__YOUR ASSIGNMENT__:
Going through the material below, please gather all lines with the word "agent" in them.

# # # #

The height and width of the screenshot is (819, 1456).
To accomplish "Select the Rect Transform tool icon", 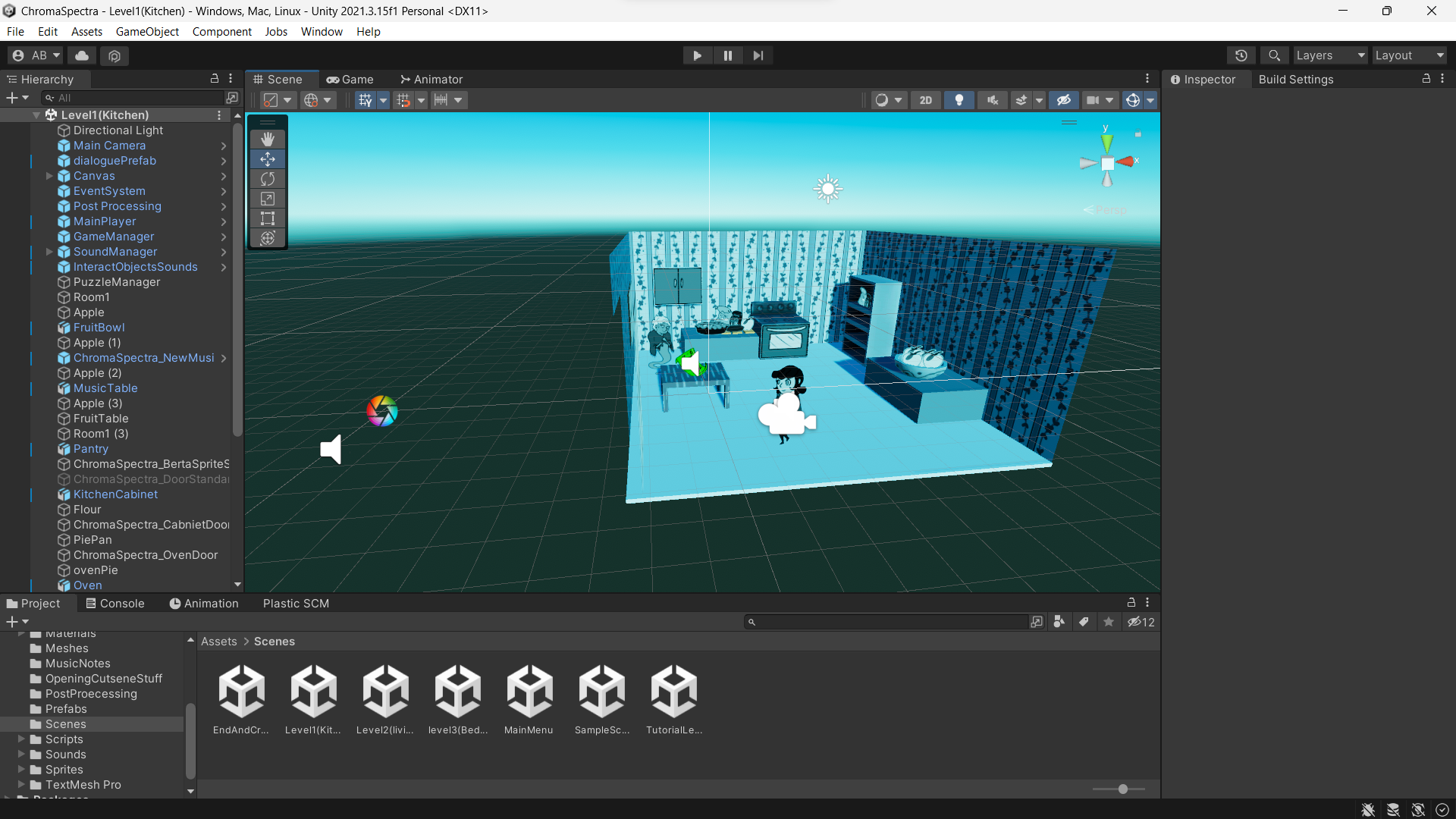I will click(x=267, y=219).
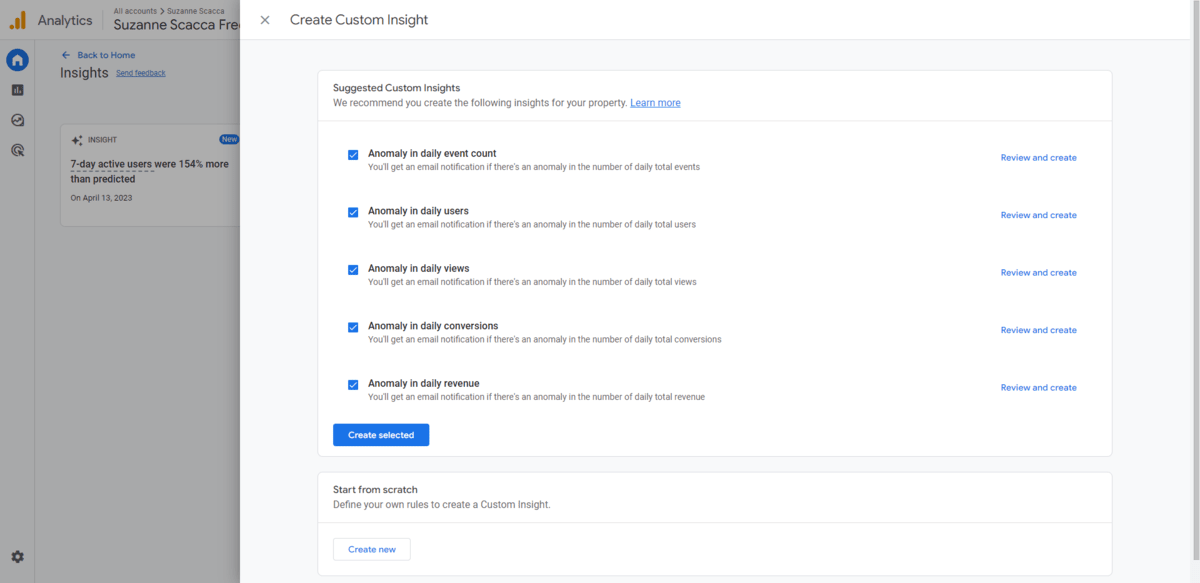This screenshot has width=1200, height=583.
Task: Click the Create new button
Action: pos(372,549)
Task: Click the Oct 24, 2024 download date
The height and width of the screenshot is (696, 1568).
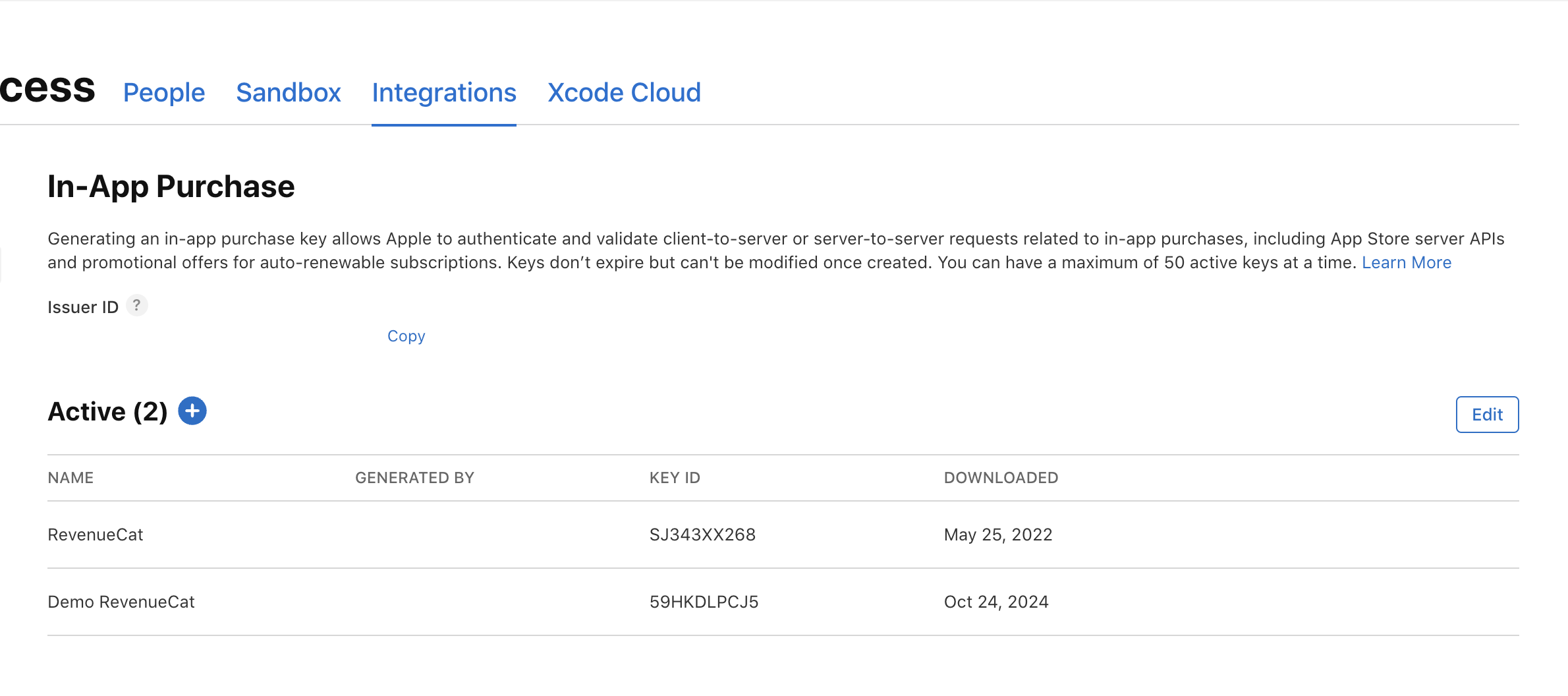Action: pyautogui.click(x=996, y=602)
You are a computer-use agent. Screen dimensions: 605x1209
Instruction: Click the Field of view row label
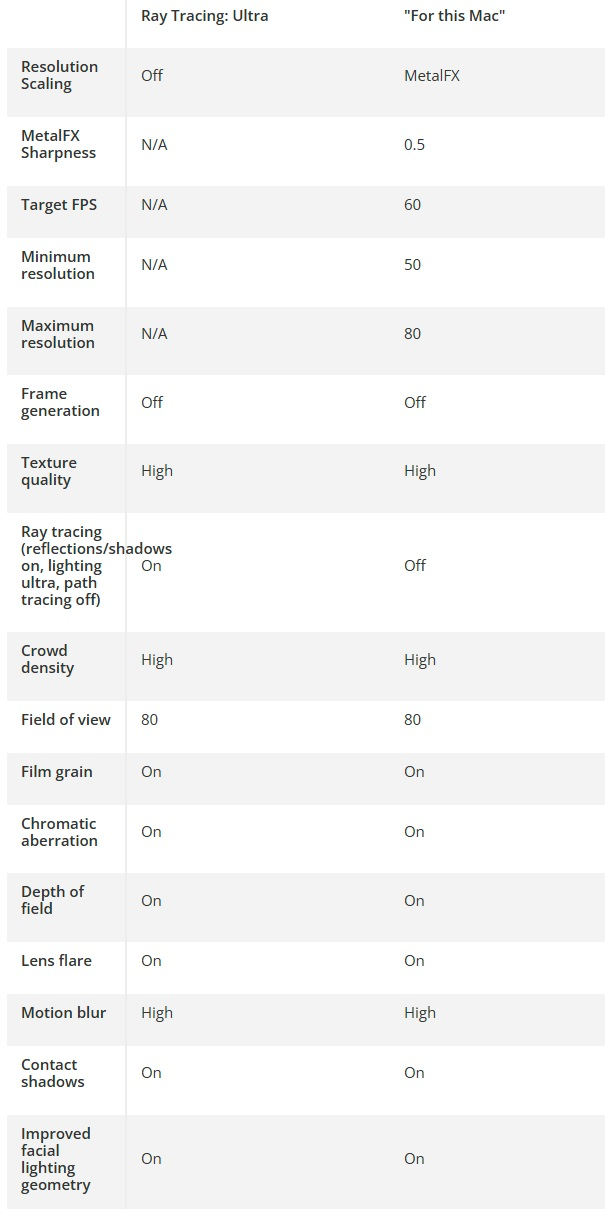click(x=65, y=719)
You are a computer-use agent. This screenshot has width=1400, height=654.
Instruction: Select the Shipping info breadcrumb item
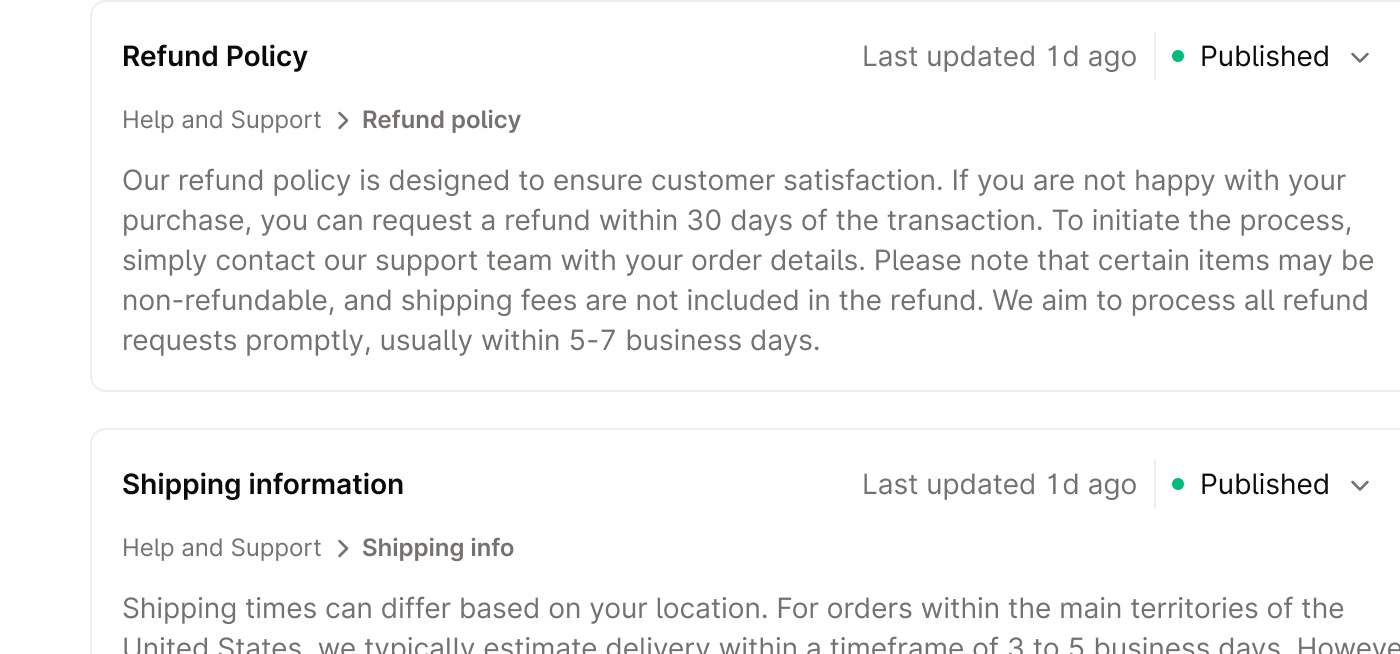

# # # #

__OUTPUT OF THE TASK__:
You are a computer-use agent. Screen dimensions: 605x1209
You are a computer-use agent. This screenshot has width=1400, height=654.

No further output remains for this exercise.